One of the things that is always challenging working from home is time management. I've had a significantly more challenging time with that this time around, probably because I'm much more serious about launching a freelance career, improving my fitness and finding that ever-elusive work-life balance than I was last time around. I think I have a huge fear that I'll repeat my history of focusing 110% on work and going down the rabbit hole of poor eating habits. Then again, I am so much more aware of my personal needs than I have been at any other point in my career. Perhaps I've done more growing up more in the last 18 months than I realize. 

Tuesday, February 3, 2015

Saying Goodbye

I'm not thrilled at the way my last day at the marketing and PR agency played out. 

I don't know what I could have done to have improved things, and I've thought about it a lot. There is so much that's out of our hands as employees and it is so frustrating. Our agency principal left the office early on Friday without so much as telling me goodbye and she didn't come in yesterday, which ended up being my last day.

I didn't manage my resignation as well as I could have, and I allowed my superiors to dictate my last day. That wouldn't have been so terrible except that I never was notified what my last day would be. Instead, our agency principal called me yesterday morning and let me know that she felt that we could wrap things up and have that be my last day. Okay, fine. I take some responsibility in that. I really do. I should have called out a final date and then offered to be flexible in pushing it back if need be. 

What really disappointed me, was the fact that I wasn't given an exit interview and there was no in person farewell from the agency principal, who knew she would be out of the office on Monday and Tuesday, one of which would be my final day. 

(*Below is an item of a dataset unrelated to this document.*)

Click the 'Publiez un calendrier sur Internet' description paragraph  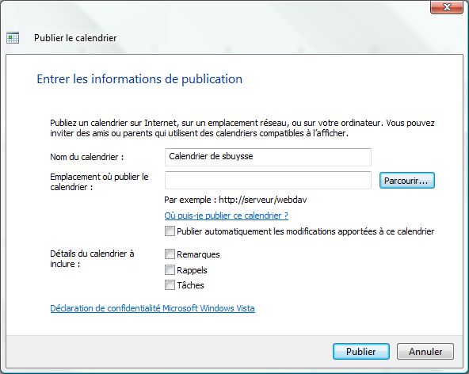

Life goes on, and this whole experience has definitely taught me a lot of lessons in what I don't want to be as a manager. It also taught me the value in being the bigger person and taking the high road. Each of my co-workers was equally outraged by the poor performance set by the agency principal and I know that I left in good standing with my head high.

I will absolutely miss the incredibly talented team of girls I was able to work with - I wish them nothing but the best and anticipate they will all have incredibly bright futures ahead of them.